ISO 22000:2005 Food Safety Management Course

Introduction:

This Information Education and Communication (IEC) in ISO 22000:2005 FSMS (Food Safety Management Systems) training program aims to highlight the benefits and returns associated with adopting ISO 22000:2005. Participants will gain a thorough understanding of the essential components needed to implement and maintain an effective food safety management system within their organizations.
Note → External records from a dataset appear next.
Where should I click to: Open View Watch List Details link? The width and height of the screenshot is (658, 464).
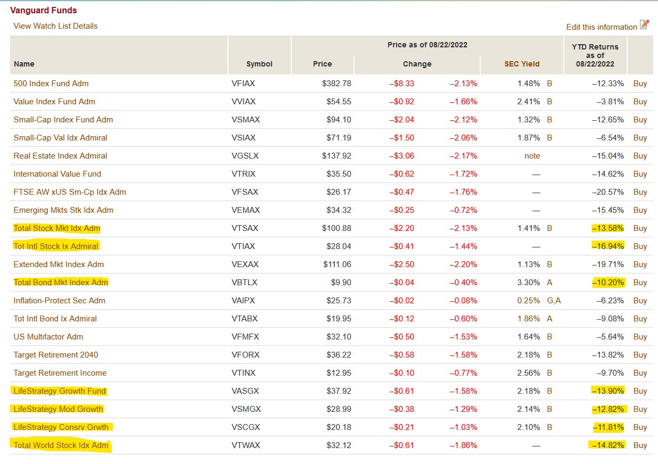55,26
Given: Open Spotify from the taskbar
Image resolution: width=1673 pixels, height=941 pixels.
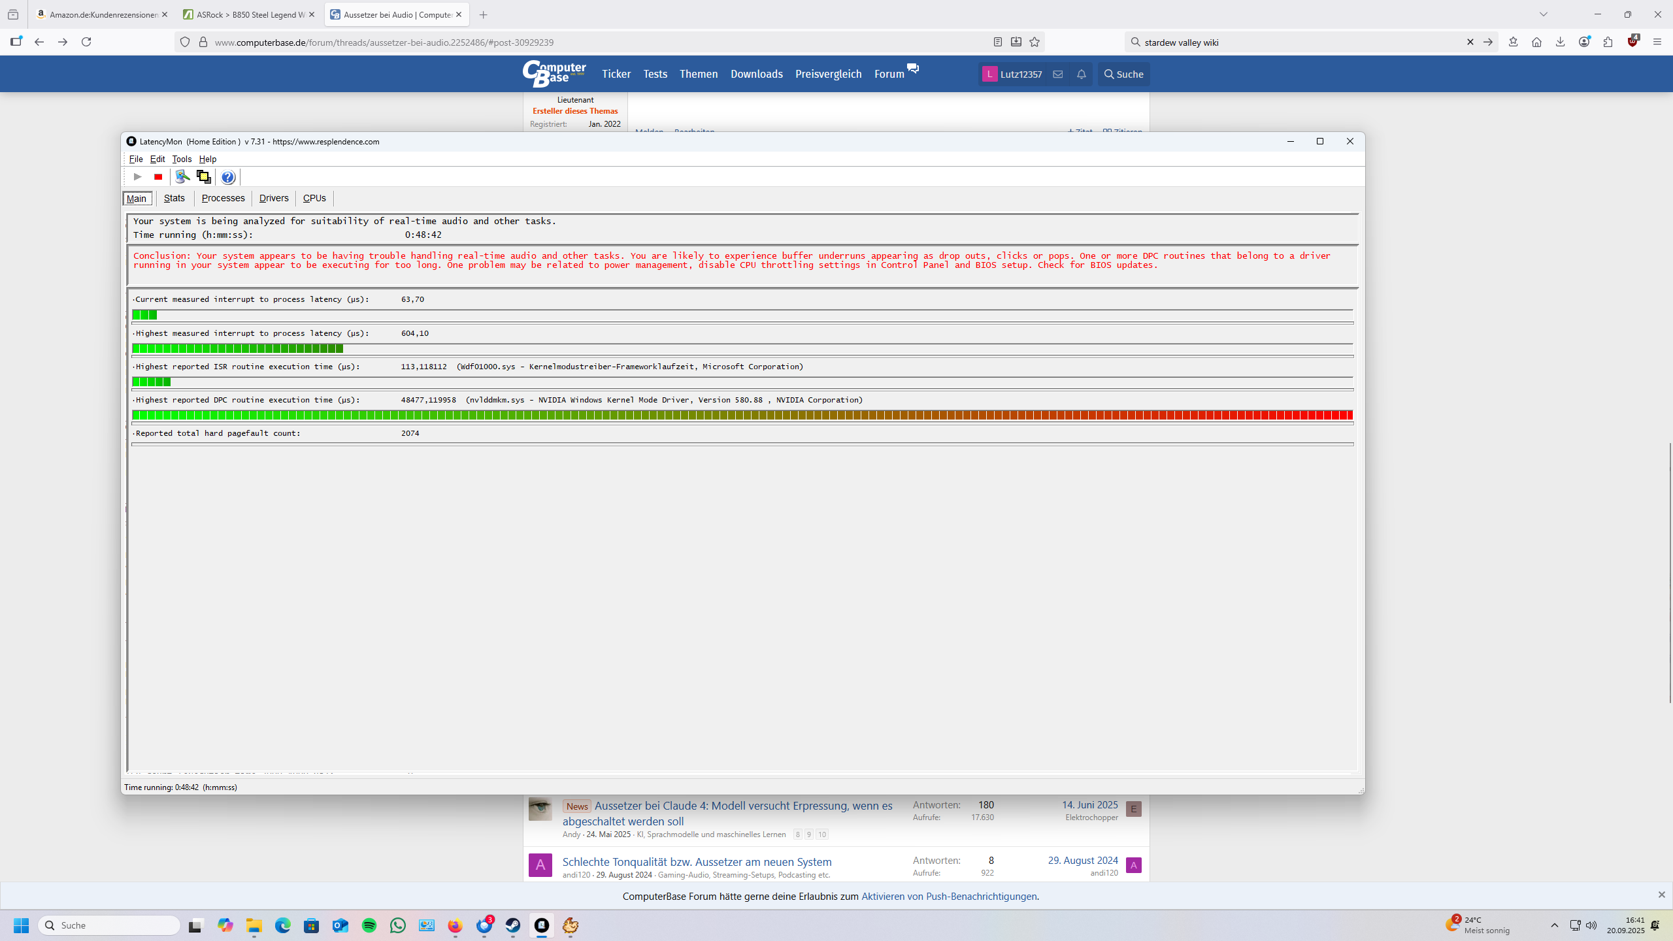Looking at the screenshot, I should tap(369, 925).
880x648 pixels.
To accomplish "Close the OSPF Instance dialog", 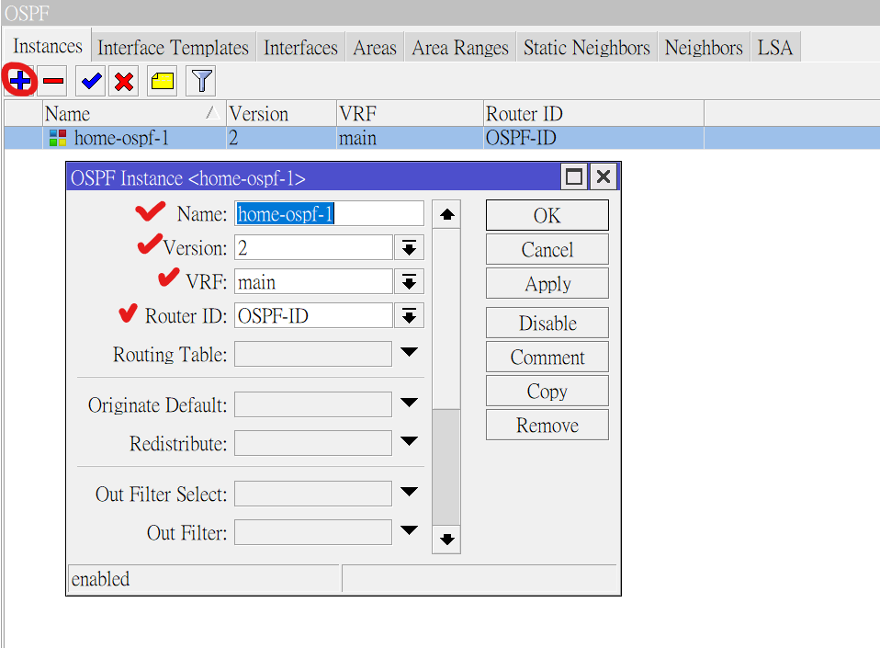I will coord(603,177).
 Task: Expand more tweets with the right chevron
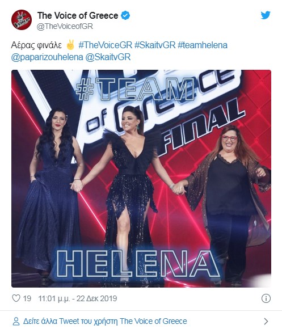266,321
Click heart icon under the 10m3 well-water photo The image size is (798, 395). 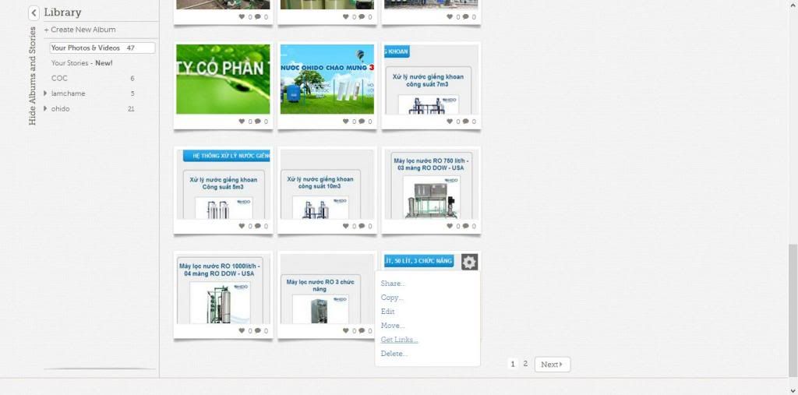346,226
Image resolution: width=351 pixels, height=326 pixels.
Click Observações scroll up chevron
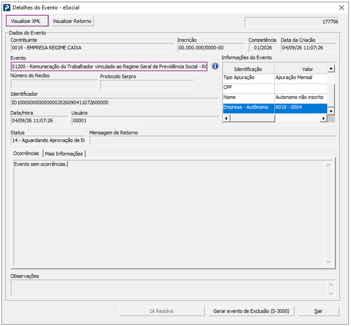[x=331, y=285]
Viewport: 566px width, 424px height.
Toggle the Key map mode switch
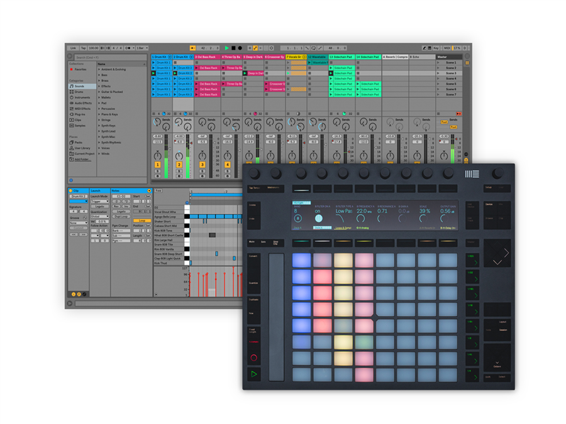click(x=435, y=48)
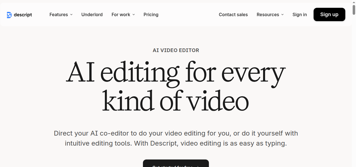Image resolution: width=356 pixels, height=167 pixels.
Task: Click the blue Descript brand mark
Action: click(9, 15)
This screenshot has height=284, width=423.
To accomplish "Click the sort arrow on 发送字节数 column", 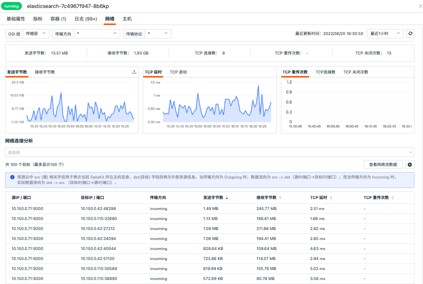I will [227, 198].
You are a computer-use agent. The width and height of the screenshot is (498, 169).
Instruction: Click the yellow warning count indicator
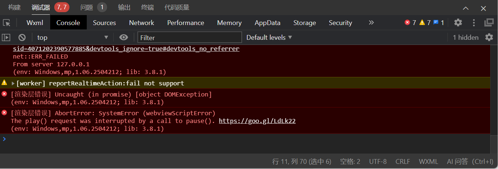point(425,22)
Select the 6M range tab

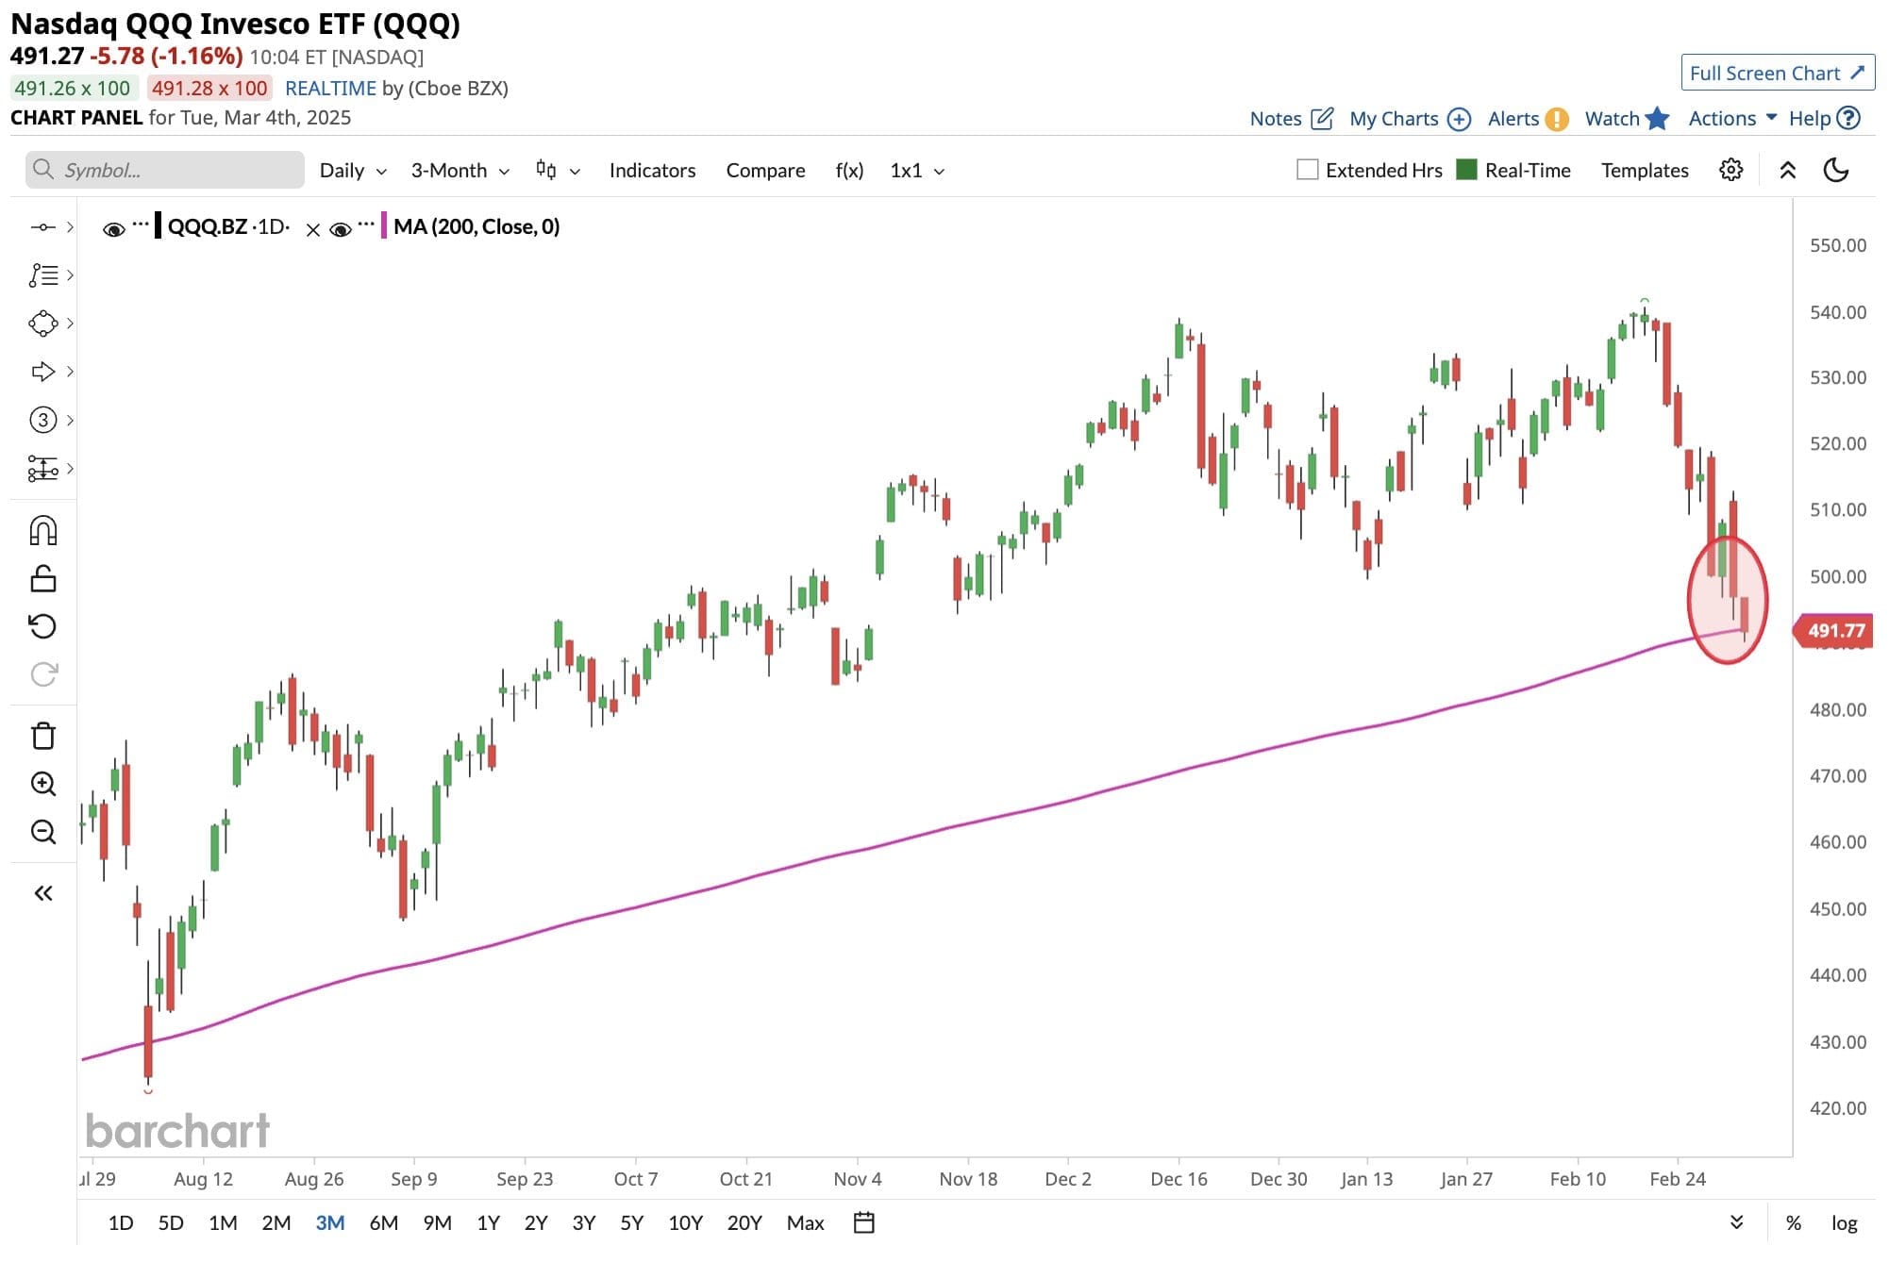pyautogui.click(x=383, y=1223)
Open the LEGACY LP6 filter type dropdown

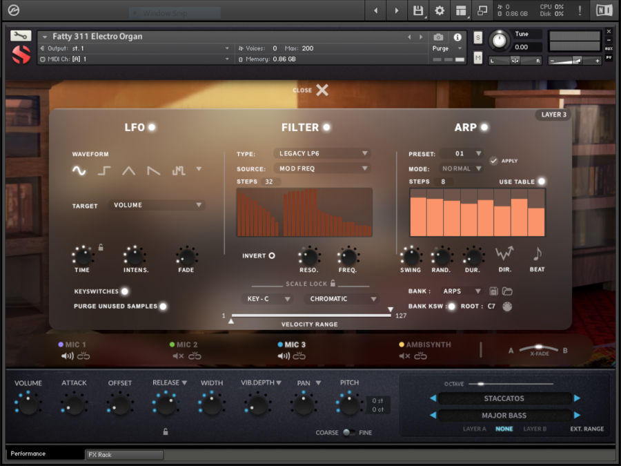coord(322,153)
The course will equip participants with the knowledge and skills necessary to design and implement robust food safety management systems, enhance business efficiency, and develop policies and strategies that minimize waste and reduce costs. This training is crucial for professionals in the food chain, as it enables them to ensure the safety of food products and services.

 

Objectives:

At the end of this ISO 22000:2005 FSMS Food Safety Management Systems course, participants will be able to:

  • Understand the significance and provisions of ISO 22000:2005.
  • Grasp the concepts of food safety management systems as outlined by ISO 22000:2005.
  • Implement ISO 22000:2005 approaches in planning, support, implementation, measurement, and improvement.
  • Establish and manage a HACCP team to create and implement an effective HACCP system.
  • Apply risk management practices and categorize Operational Prerequisite Programs (OPRPs) to enhance food safety.
  • Develop and execute prerequisite program monitoring strategies to support and improve the food safety management system.
  • Enhance and align supply chains with national and international food safety policies and regulations.

 

Training Methodology:

  • Simulations
  • Role-Playing
  • Scenario-Based Learning
  • Expert Lectures
  • Hands-On Activities
  • Peer Reviews

 

Course Outline:

Unit 1: Introduction to and Basic Definitions of Food Safety Management Systems

  • Overview of ISO 22000:2005 Food Safety Management Systems.
  • HACCP & Codex Alimentarius: Evolution towards ISO 22000:2005.
  • Food safety legislation and standards.
  • Terminology in food safety.
  • Establishing Critical Control Points (CCPs) and Critical Limits (CLs).

 

Unit 2: Review of ISO 22000 Main Chapters

  • Key elements of the food safety management system.
  • Management responsibilities.
  • Resource management.
  • Safe product realization.
  • Validation, verification, and feedback processes.

 

Unit 3: Documentation Requirements for ISO 22000, Management Review, Human Resources

  • Document requirements: Form construction and utilization.
  • Objectives of management reviews.
  • Management review inputs and outputs.
  • Human resources: Competence, awareness, and training.
  • Work environment considerations.

 

Unit 4: Planning and Realizing Safe Products

  • Prerequisite Programs (PrPs).
  • Preliminary steps for hazard analysis: Food safety team, flow diagrams, process steps, and control measures.
  • Hazard analysis.
  • Defining operational PrPs and the HACCP plan (CCPs & CLs).
  • Verification planning and traceability systems.
  • Nonconformity control: Corrections and scopes.

 

Unit 5: Validation, Verification, and Improvement of the Food Safety Management System

  • Validation of control measures.
  • Monitoring and measuring controls.
  • Verification of the food safety management system.
  • Internal audit: Role play of an internal audit.
  • Continuous quality improvement and updating of the food safety management system.

 

Conclusion:

The course concludes with a comprehensive review, and participants will receive an FSMS Certificate. This training empowers participants to conduct effective food safety management system audits and utilize the findings to improve food safety practices within their organizations.